# Exercise instructions:
All of the data below should be repeated exactly. Pictures should not be included.

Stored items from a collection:
******************************

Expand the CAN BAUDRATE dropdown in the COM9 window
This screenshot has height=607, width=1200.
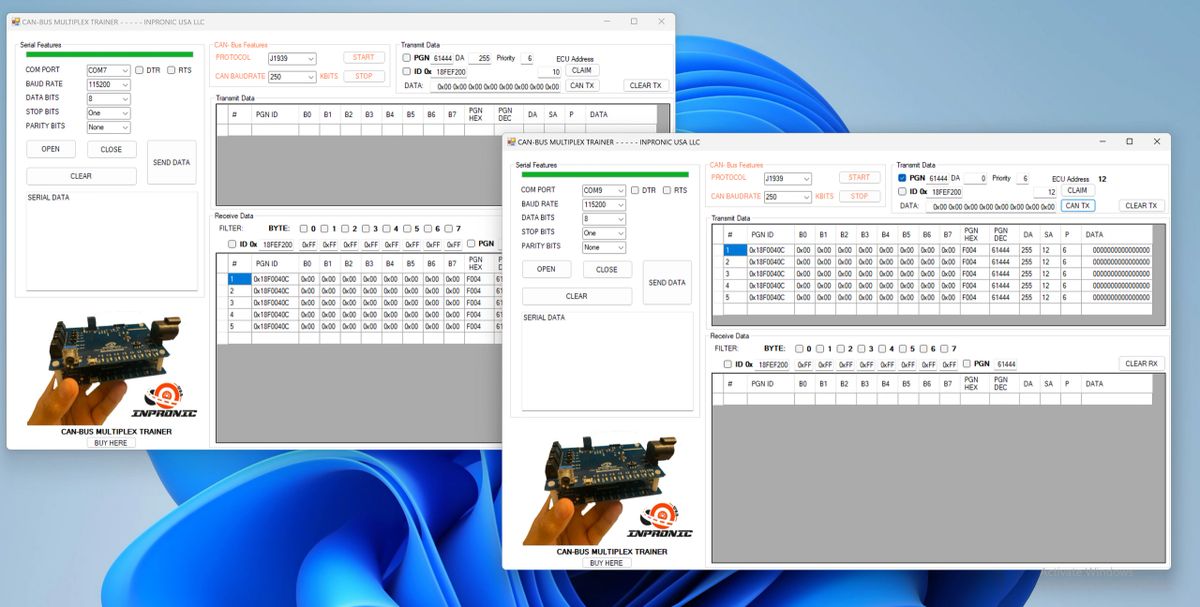pos(805,197)
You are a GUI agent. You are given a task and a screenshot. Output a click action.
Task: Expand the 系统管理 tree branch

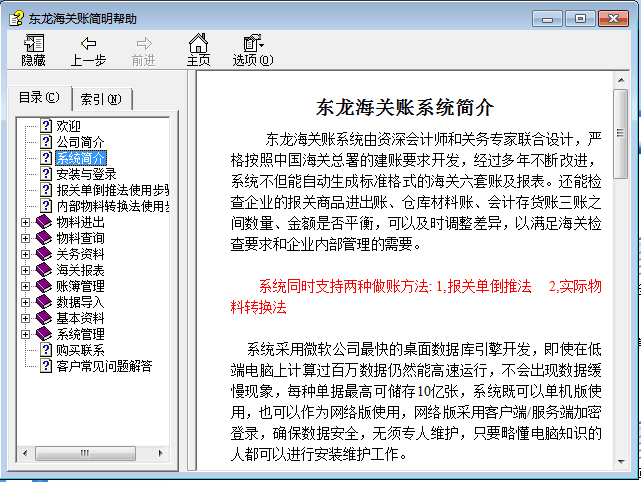point(26,334)
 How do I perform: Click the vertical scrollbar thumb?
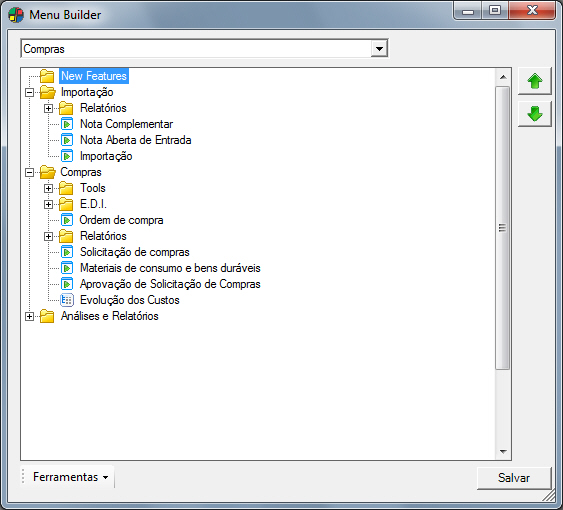pyautogui.click(x=503, y=228)
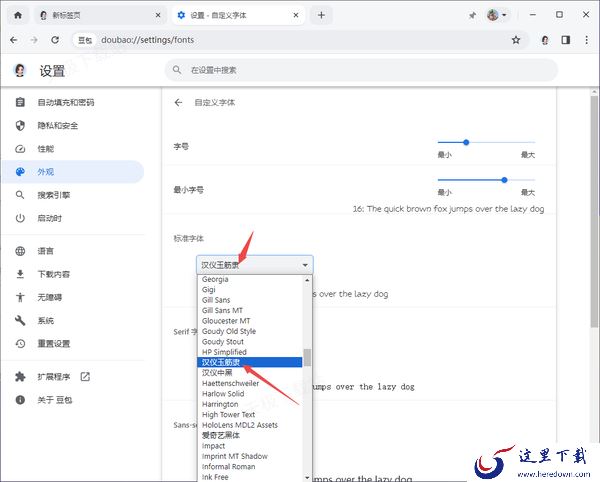
Task: Expand the 标准字体 font dropdown showing 汉仪玉筋隶
Action: click(254, 265)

******************************

# Worked solution:
Expand the CAN BAUDRATE dropdown in the COM9 window
This screenshot has height=607, width=1200.
pos(805,197)
You are a GUI agent. You are given a task and a screenshot. Output a click action.
Task: Expand the 系统管理 tree branch

point(26,334)
 How do I perform: Click the vertical scrollbar thumb?
pyautogui.click(x=503, y=228)
Task: Expand the 标准字体 font dropdown showing 汉仪玉筋隶
Action: click(254, 265)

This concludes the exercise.